_Excerpt from a dataset_
-- BEGIN --
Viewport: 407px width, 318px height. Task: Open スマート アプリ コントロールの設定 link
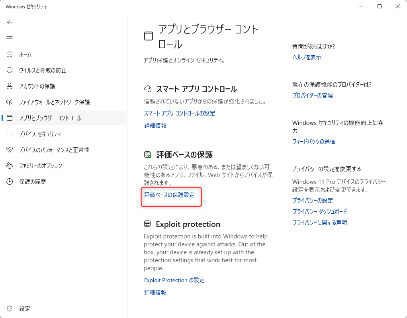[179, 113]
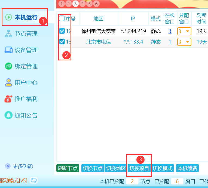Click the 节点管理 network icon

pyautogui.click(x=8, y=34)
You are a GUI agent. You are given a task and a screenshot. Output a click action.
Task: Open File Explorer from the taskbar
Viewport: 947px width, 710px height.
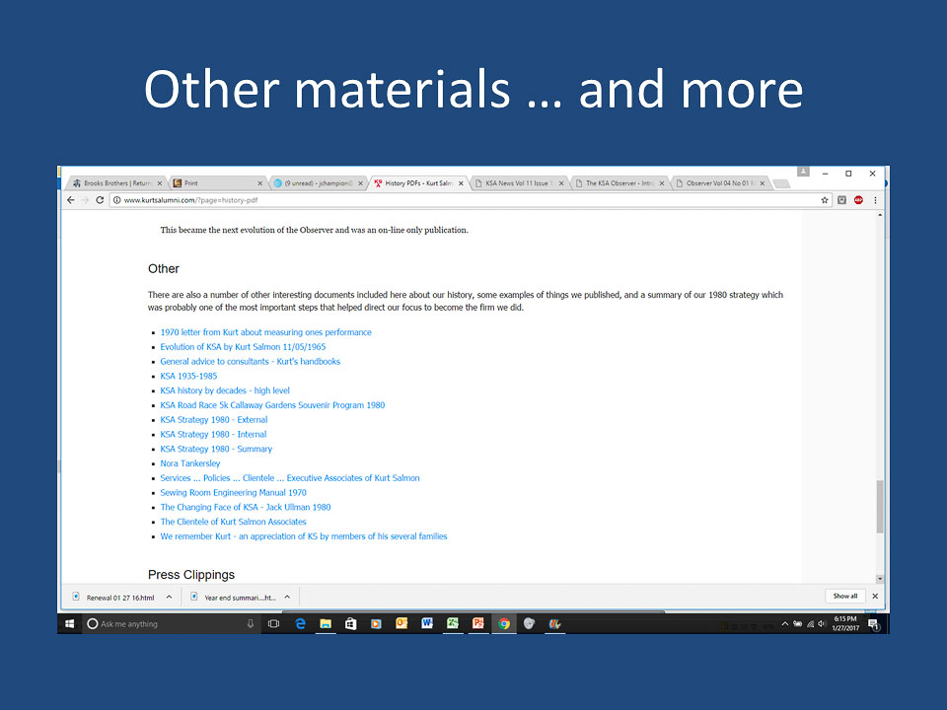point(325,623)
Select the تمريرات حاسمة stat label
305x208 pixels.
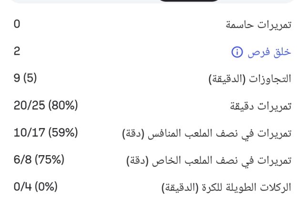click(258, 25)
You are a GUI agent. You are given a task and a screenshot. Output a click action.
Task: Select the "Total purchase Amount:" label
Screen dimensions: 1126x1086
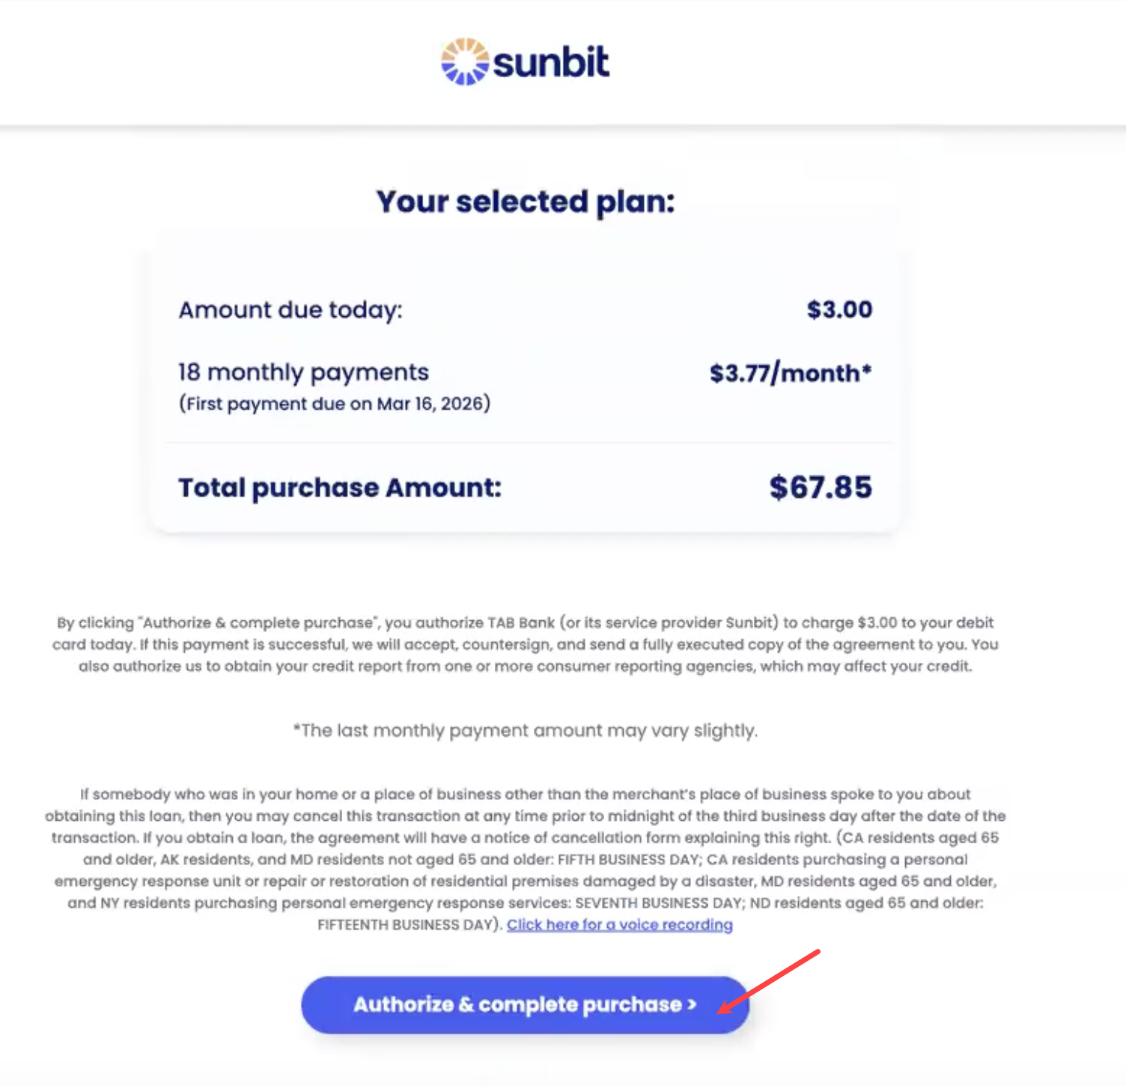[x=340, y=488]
-- END --
_DIRECTIONS_
Count the lines of the material that contain the string "Select", treating uppercase and lowercase letters as different. Reply with the number alone.

_ANSWER IN FULL_
2